Grob vereinfacht kann man sagen, dass die Sozialdemokratie stärker nationalistisch ausgerichtet ist, während die deutsche Sozialdemokratie sich historisch einer internationalen Orientierung verpflichtet gefühlt hat.
Die Friedrich-Ebert-Stiftung gibt an, sich für „die Umsetzung der Rechte von Frauen“ in der Türkei einzusetzen. Können Sie diese Arbeit konkretisieren?
Frauenförderung und Gleichstellungspolitik spielt nicht nur in der Türkei, sondern weltweit eine wichtige Rolle bei der Projektarbeit der Friedrich-Ebert-Stiftung. Und so versuchen wir auch in der Türkei mit unterschiedlichen Partnern die Rechte der Frauen zu stärken. Gerade in der jetzigen schwierigen Zeit der Coronakrise wird die zunehmende häusliche Gewalt gegen Frauen ein immer wichtigeres Thema, das wir mit unseren Partnern aktiv angehen, indem wir das öffentliche Bewusstsein für die skandalösen Zustände fördern. Außerdem unterstützen wir konkrete Hilfsmaßnahmen, wie z.B. Frauenhäuser für bedrohte Frauen und Mädchen.

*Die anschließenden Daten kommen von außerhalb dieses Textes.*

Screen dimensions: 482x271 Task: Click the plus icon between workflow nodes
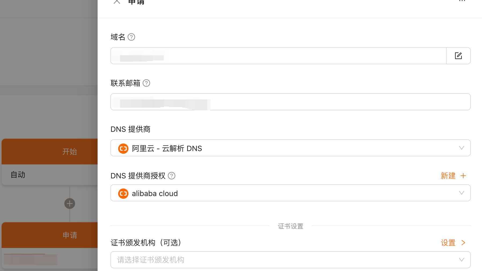pyautogui.click(x=70, y=204)
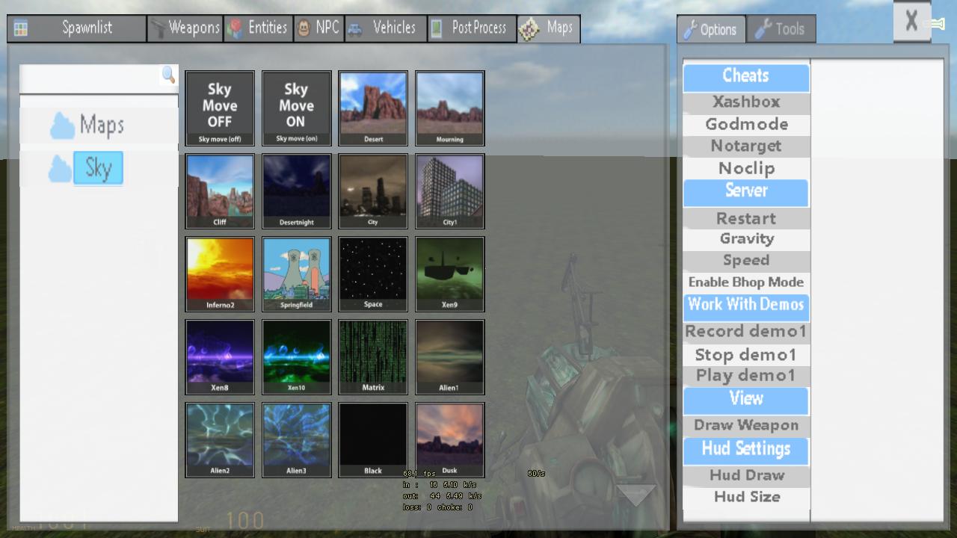Click the magnifier search icon
The width and height of the screenshot is (957, 538).
[x=168, y=75]
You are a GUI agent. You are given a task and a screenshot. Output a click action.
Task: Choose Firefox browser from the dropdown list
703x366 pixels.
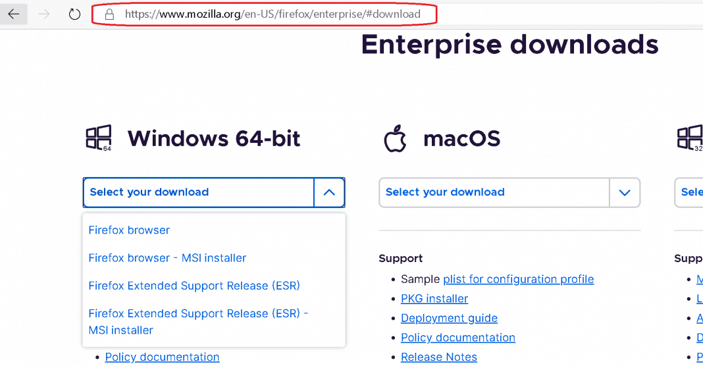129,230
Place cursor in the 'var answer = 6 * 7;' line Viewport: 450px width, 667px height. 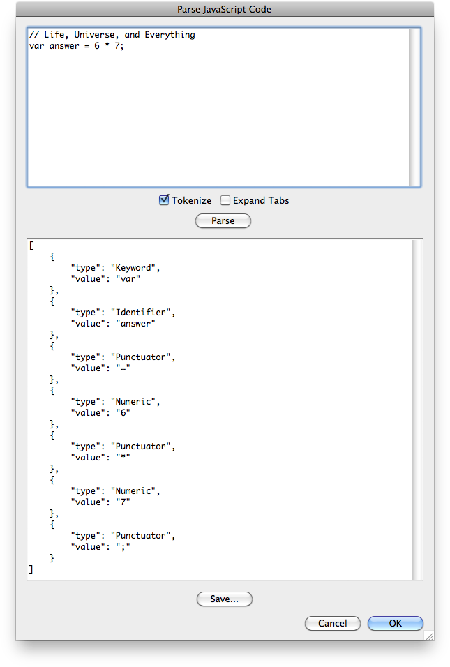[x=77, y=46]
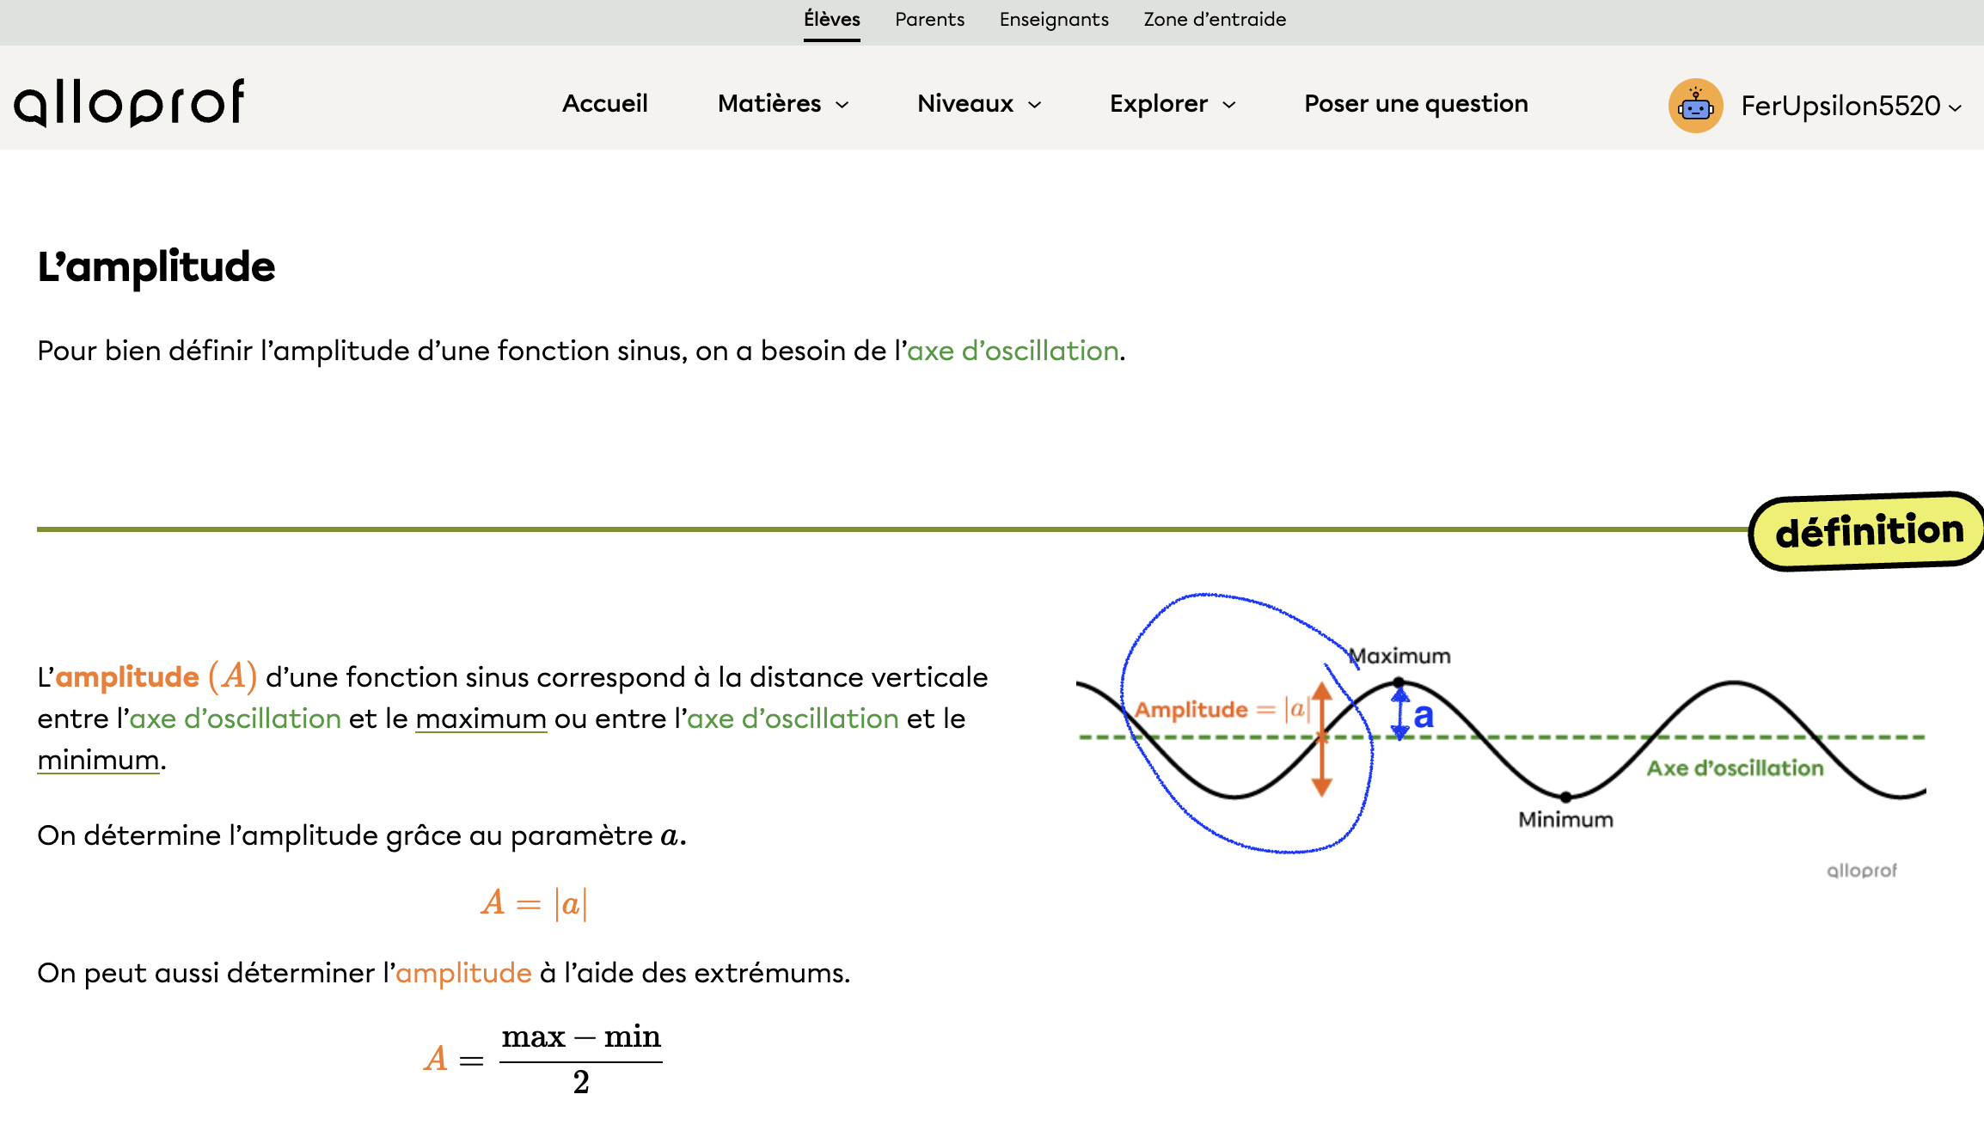1984x1125 pixels.
Task: Click the amplitude link near extrémums
Action: 463,973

Erdoğan hatte mit der Aussage „Wer Istanbul gewinnt, gewinnt die Türkei“ die Bürgermeisterwahlen 1994 gewonnen. Seit Sommer 2019 ist die Oppositionspartei Cumhuriyet Halk Partisi (dt. „Republikanische Volkspartei“) in der Persona von Ekrem İmamoğlu in Istanbul an der Macht. Wie beurteilen Sie die aktuelle Arbeit der Opposition? Könnte sich die Aussage wieder bewahrheiten?

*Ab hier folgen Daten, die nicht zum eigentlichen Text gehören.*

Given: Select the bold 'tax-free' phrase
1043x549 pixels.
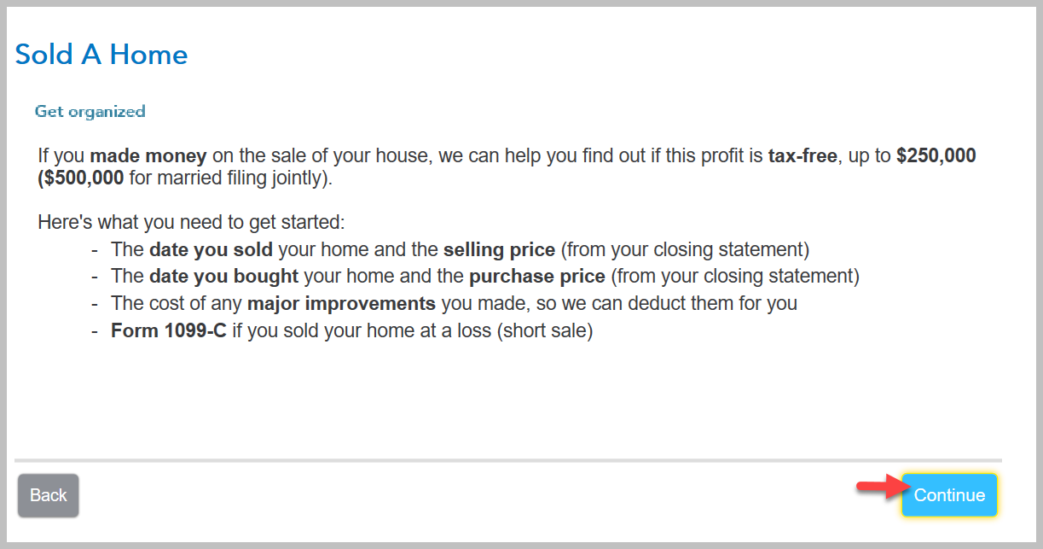Looking at the screenshot, I should [x=803, y=156].
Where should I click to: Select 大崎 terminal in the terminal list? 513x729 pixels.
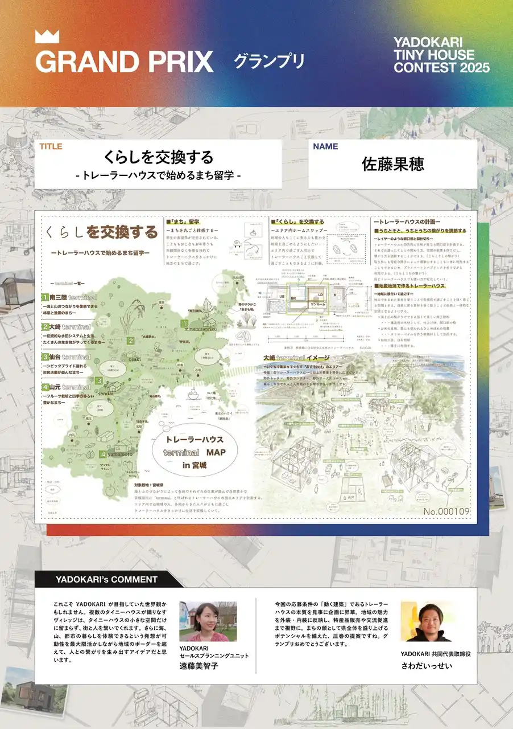[x=66, y=327]
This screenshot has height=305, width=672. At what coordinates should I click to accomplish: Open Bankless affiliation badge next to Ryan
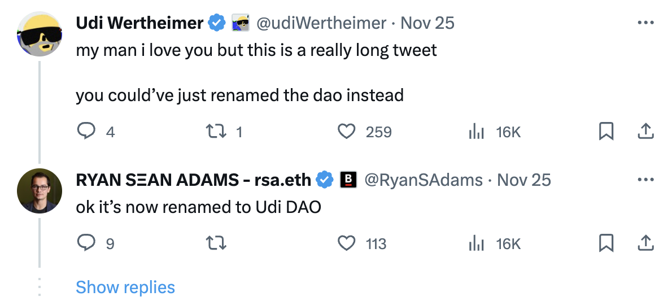[x=348, y=180]
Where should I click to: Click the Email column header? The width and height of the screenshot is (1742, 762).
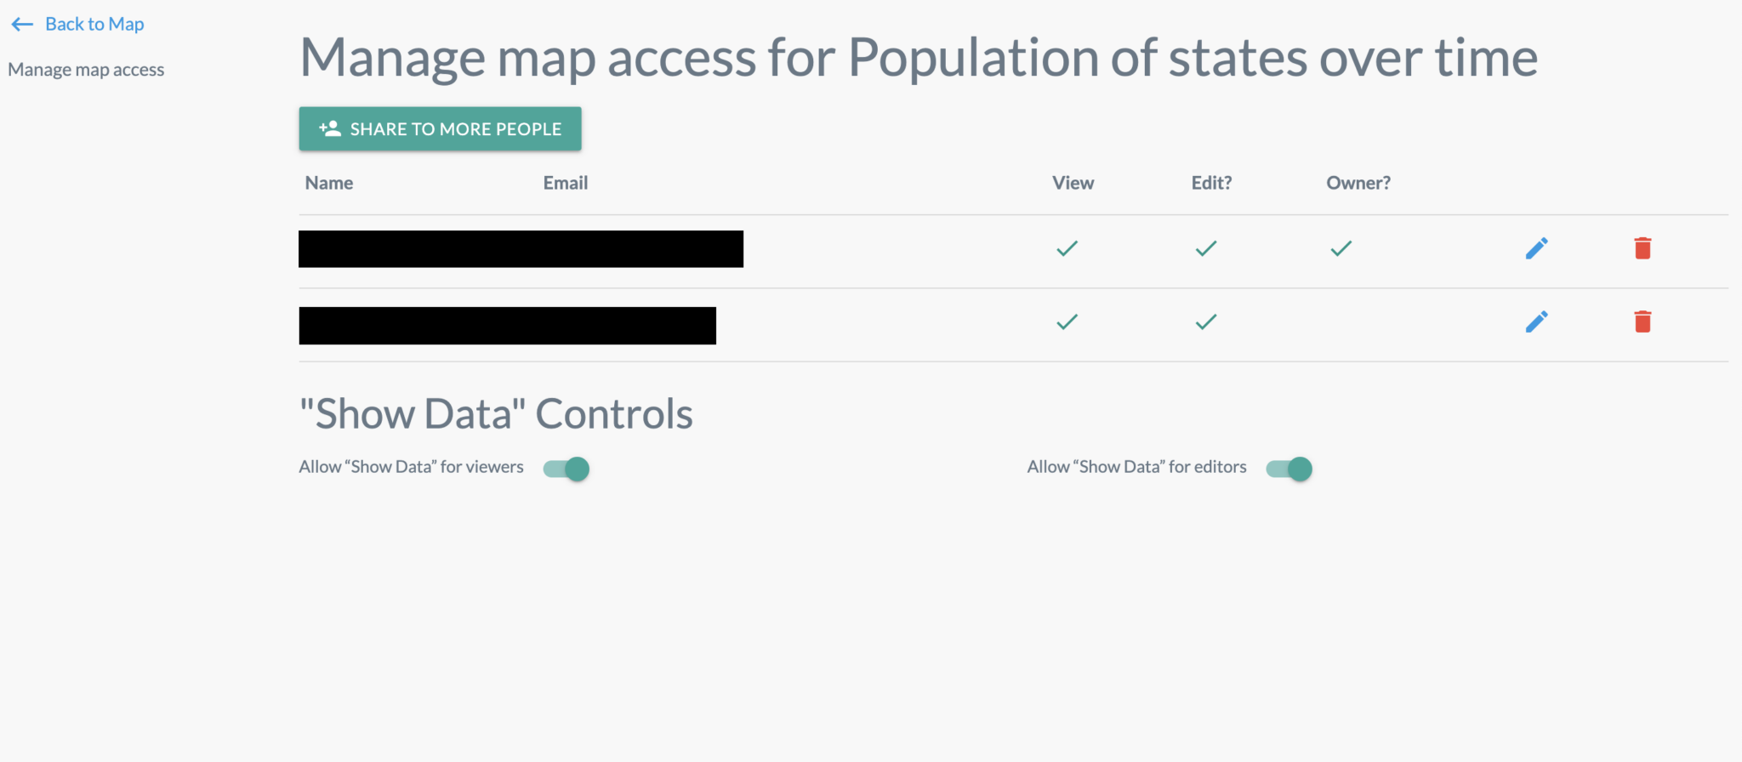tap(565, 182)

Der Wahlsieg der Opposition hat in Istanbul wie im ganzen Land tatsächlich einen Stimmungsumschwung herbeigeführt. Viele politische Beobachter glaubten nicht mehr wirklich an einen demokratischen Wechsel über Wahlen im Land, auch wenn dieser zunächst auf kommunaler Ebene stattfand. Die Opposition hatte ja nicht nur in Istanbul, sondern in sämtlichen großen Städten des Landes einen Wahlsieg eingefahren. Zwar wiederholt sich die Geschichte nie exakt in der gleichen Weise, aber es ist durchaus vorstellbar, dass es auch auf nationaler Ebene zu einem Machtwechsel über die Wahlurnen kommen wird. Aber die nächsten Wahlen werden regulär erst 2023 stattfinden, bis dahin „fließt noch viel Wasser den Bosporus hinab“, um das deutsche Sprichwort ein wenig abzuwandeln.

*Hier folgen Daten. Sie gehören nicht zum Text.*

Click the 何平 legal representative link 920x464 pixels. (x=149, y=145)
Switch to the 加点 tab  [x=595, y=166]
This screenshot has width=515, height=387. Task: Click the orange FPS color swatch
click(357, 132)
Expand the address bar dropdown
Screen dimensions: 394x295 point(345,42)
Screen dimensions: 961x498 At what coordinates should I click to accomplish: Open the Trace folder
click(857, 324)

Den Grund für die Niederlagen der Regierungsparteien bei den Kommunalwahlen 2019 sehen viele in der anhaltenden Wirtschaftskrise und der miteinhergehenden geringer werdenden Akzeptanz für die 3,6 Millionen syrischen Flüchtlinge in der Türkei. Könnte sich diese Unzufriedenheit mit der aktuellen Coronakrise verstärken?
Auf jeden Fall wird sich die Wirtschaftskrise durch Corona verstärken. Und in der Tat haben die wirtschaftlichen Probleme eine große Rolle bei der Wahlniederlage in den Kommunalwahlen gespielt. Allerdings ist es nicht ausgemacht, dass die Wähler diese Probleme der Regierung Erdoğan anlasten werden.
Es zeigt sich ja auch in anderen Ländern: Krisenzeiten sind Zeiten der Exekutive. Ist die Bevölkerung mit dem Krisenmanagement der Regierung zufrieden, kann Erdoğan sogar gestärkt aus diesen schwierigen Zeiten hervorgehen.
Den Beziehungsstatus zwischen Europa und der Türkei würde man seit nun 15 Jahren mit den Worten: „Es ist kompliziert“ beschreiben. Außerdem investiert die Türkei immer mehr in eine russisch-türkische Partnerschaft. Könnte sich das durch einen Regierungswechsel ändern?
Die Opposition hatte sich immer zu der Bindung des Landes zum Westen bekannt. Von daher kann man davon ausgehen, dass sich die Beziehungen nach Europa bei einem Machtwechsel wieder verbessern werden. Die Türkei ist auf diese guten Beziehungen auch angewiesen. Ohne die tiefen wirtschaftlichen Verflechtungen zwischen der Türkei und Europa würde die Wirtschaft noch schneller und viel tiefer in die Rezession abrutschen. Alle anderen Bündnisse – sei es mit Russland, China oder dem mittleren Osten – können diese wirtschaftlichen Vorteile nicht ersetzen.